На похоронах Майкла был весь город. Все любили и уважали моего мужа и в равной степени разделяли моё горе. Но я не могла разделить его ни с кем. Потому что моя боль была замешана на чувстве вины: многого я не дала Майку, многого не успела сказать, во многом не успела признаться, за многое не попросила прощения, во многом вела себя с ним не так, как он заслуживал.

Я не хоронила мужа, и это стало моим проклятием. Я ждала его каждый день, каждый час и каждую минуту. Всякий раз, просыпаясь, я испытывала облегчение от того, что этот кошмар закончился. Что это был всего лишь сон, и вот сейчас Майк зайдёт ко мне, поцелует и… Реальность наваливалась, прорываясь сквозь одурманенный лекарствами мозг. Сон смешивался с явью, и я снова плакала и кричала, кричала и плакала, пока не получала новую дозу успокоительного и обезболивающего.

Дома я оказалась через месяц: родители на двоих решили, что в родных стенах мне будет легче смириться с потерей. Но прошло ещё два, прежде чем я пришла в себя и забрала у Ким детей.

Макс не сказал мне ни слова. Со своей новорожденной дочерью я практически не была знакома. Мне пришлось спрашивать у подруги, что она любит, какие подгузники ей подходят и от чего у неё бывает аллергия. Чувство вины перед детьми, родными и друзьями, перед Майклом, поглотило меня. Вгоняя себя в ещё большую пропасть, я уцепилась за своих малышей, как за последнюю возможность остаться в рассудке. Ничто и никто больше меня не интересовал. Я стала одержима детьми, навсегда закрыв себя от всего, что их не касалось.

Я так же работала в нашем маленьком магазинчике. Тимоти Фордж не убрал имя Майкла со своей вывески, и я, как его наследница, получила в своё распоряжение половину автомастерской.
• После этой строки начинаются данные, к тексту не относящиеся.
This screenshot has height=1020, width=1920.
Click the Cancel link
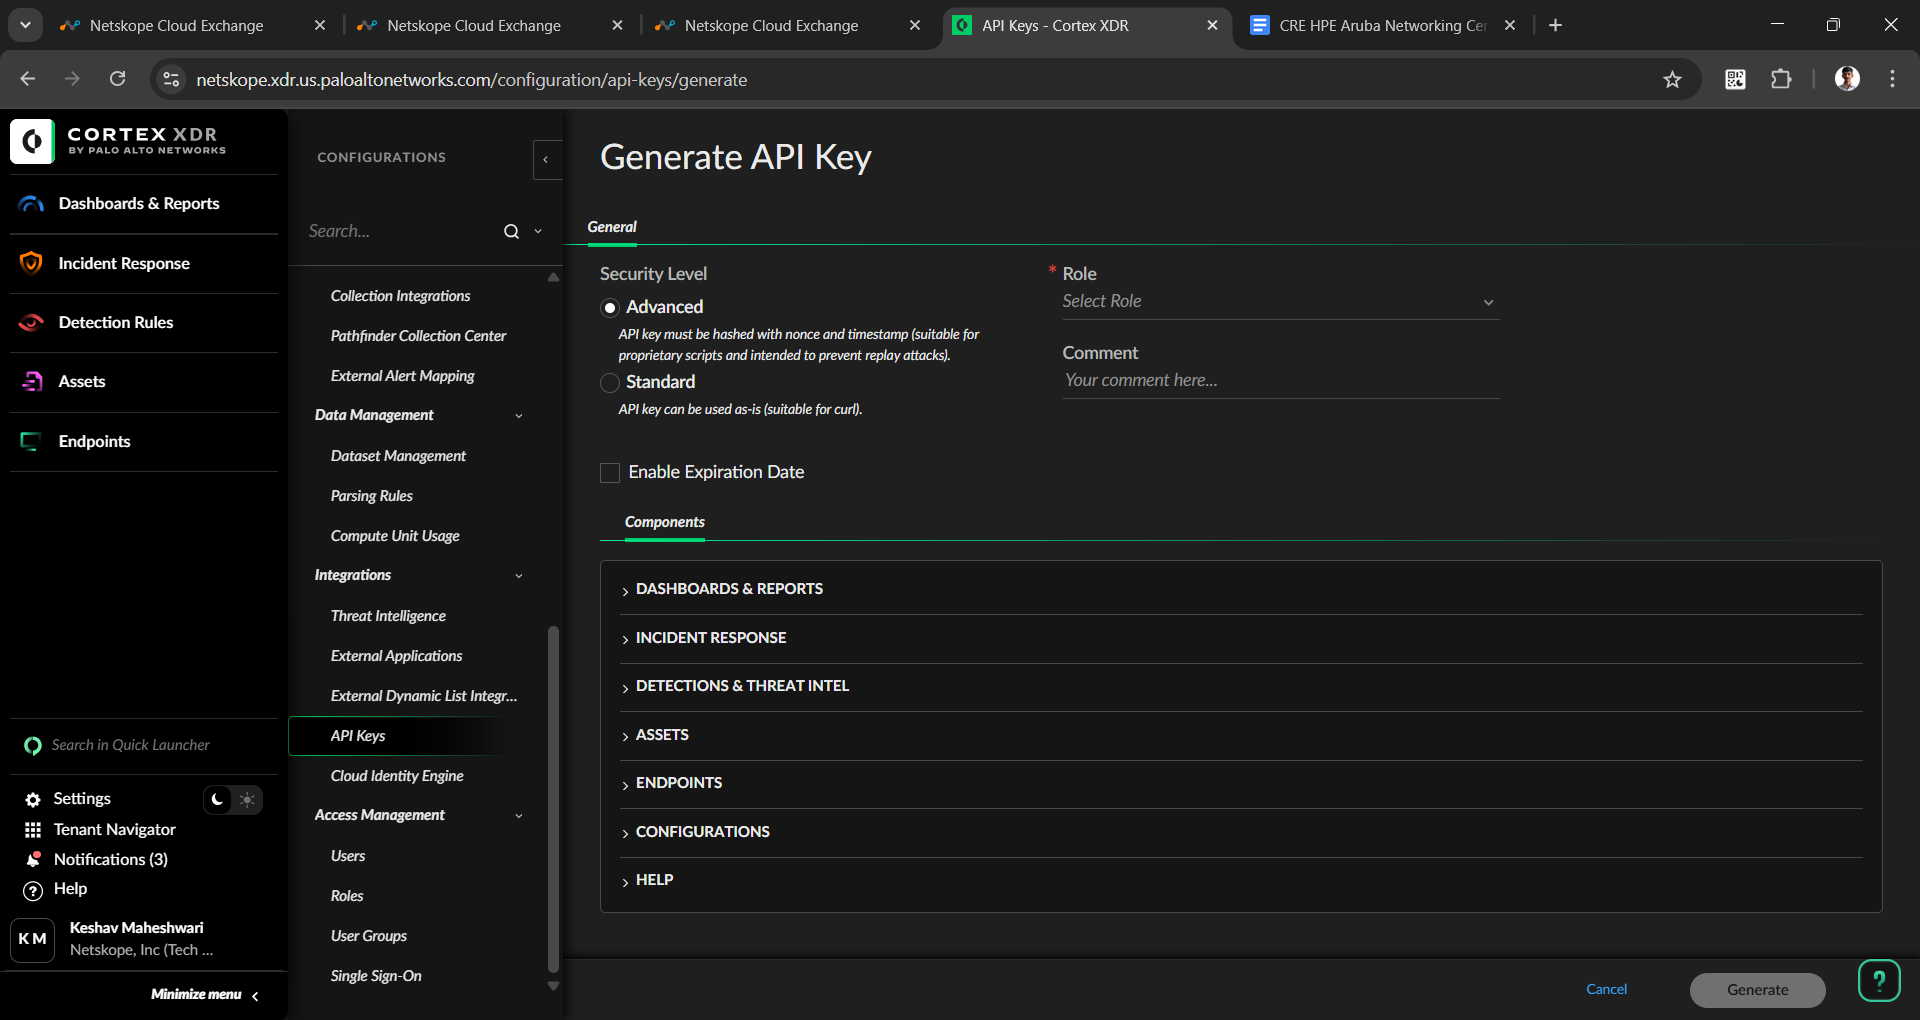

Ничего не понимая и не разбираясь в этих делах, я всё отдала в руки Пола, который к тому моменту оправился от травм и занял место Майкла в управлении их предприятием.

Муж Ким, как только смог передвигаться, пришёл в наш дом и, упав на колени, начал просить у меня прощения. В случившемся вины Пола не было: за рулём сидел Майк, а у водителя грузовика, врезавшегося в их внедорожник, случился сердечный приступ. Майк не пытался увернуться, приняв весь удар на себя. Должен был сработать инстинкт самосохранения — нередко водители, уходя от удара, подставляют пассажиров. Но только не мой муж. Для него всё равно, кто сидел рядом — Пол, я, Макс или незнакомый человек, — он никогда бы не стал рисковать жизнью кого-либо другого, кроме себя. И, будучи умелым водителем — в чём я никогда не сомневалась, — Майк мгновенно просчитал все варианты и, не увидев другого выхода, подставил под удар себя.

— Прости меня, Ливи, прости.

Пол плакал, упав на пол и обняв мои ноги. Я гладила его по голове и не могла дышать от слёз.